White rooms with snowy and spotless walls, curtains and bedcovers, such as certain nun-like story-book young ladies affect, are chilling in the extreme. Their immaculate purity alone renders them endurable, and even then the obtrusiveness of their Dutch-like cleanliness is exasperating. A dingy white room is even more ugly than an ill-assorted blue one.
If the walls are plain, let the curtains be figured with various colors; if the walls are papered with figured polychrome hangings, let the curtains be plain, but harmonizing with some one color of the wall paper. That same color can be emphasized and repeated in carpet, rugs, and table or bureau cover, but no one color should be used to the exclusion of all others, as the eye wearies of neutral tints unrelieved by positive color without a large proportion of neutral tinted space.
A bedroom should look as if intended for the use of its occupants. Much millinery, quilled and ruffled muslin, and toilet tables in fine petticoats are only allowable in the room of a dainty young girl who has plenty of time to spend in renewing and freshening up her ephemeral finery, or in a guest chamber that is seldom used, and is thus made to look pretty at slight expense.
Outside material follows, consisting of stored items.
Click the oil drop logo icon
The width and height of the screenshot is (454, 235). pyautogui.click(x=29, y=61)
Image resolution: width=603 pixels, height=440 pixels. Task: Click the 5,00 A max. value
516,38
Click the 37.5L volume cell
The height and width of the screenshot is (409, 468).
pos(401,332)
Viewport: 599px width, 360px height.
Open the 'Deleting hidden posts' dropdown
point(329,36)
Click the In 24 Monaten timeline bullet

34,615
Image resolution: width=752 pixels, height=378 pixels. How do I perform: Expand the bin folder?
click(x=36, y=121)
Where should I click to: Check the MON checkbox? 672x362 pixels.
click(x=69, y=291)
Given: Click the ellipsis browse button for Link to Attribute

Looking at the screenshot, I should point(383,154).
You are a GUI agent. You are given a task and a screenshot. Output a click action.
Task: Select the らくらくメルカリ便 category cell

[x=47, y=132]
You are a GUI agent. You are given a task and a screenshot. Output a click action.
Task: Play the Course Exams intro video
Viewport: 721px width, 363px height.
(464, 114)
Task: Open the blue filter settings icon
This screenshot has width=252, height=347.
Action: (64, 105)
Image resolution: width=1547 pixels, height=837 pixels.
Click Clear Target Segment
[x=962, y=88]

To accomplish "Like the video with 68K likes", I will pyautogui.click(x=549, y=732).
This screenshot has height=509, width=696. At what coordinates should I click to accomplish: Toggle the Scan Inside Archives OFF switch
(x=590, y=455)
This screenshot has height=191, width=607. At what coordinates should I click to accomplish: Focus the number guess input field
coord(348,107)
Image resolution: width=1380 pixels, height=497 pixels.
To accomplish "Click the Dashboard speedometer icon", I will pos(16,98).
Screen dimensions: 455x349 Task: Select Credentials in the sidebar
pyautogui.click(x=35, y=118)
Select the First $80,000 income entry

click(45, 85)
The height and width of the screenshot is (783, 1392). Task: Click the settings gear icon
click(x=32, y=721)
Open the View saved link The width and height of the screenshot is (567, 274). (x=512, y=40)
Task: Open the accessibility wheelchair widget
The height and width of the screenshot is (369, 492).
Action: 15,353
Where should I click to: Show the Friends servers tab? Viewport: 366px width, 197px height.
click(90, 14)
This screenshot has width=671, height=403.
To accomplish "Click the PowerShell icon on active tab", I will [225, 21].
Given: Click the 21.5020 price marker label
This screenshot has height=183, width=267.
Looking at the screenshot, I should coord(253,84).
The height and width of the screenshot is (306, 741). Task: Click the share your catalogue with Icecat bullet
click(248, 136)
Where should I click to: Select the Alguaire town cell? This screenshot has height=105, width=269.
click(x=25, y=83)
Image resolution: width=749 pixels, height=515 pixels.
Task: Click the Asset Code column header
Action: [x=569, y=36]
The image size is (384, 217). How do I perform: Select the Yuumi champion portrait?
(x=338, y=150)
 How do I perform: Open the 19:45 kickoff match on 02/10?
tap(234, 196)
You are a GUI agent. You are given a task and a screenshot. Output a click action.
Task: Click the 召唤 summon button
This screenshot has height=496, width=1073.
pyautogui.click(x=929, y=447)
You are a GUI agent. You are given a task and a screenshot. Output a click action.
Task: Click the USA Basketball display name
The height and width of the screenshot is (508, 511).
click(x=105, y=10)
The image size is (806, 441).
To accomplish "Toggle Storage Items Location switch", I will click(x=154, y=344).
Knick-knackeries of this sort provoke the righteous wrath of sturdy men, and they are quite out of taste in that most home-like of all gathering places, the mother’s room. For the name of that chamber should always be Peace and Comfort. It should be of all bedrooms the most commodious, the most convenient of access, with the largest of drawers, the roomiest of closets, the most restful of chairs, and a boundless welcome to all the household.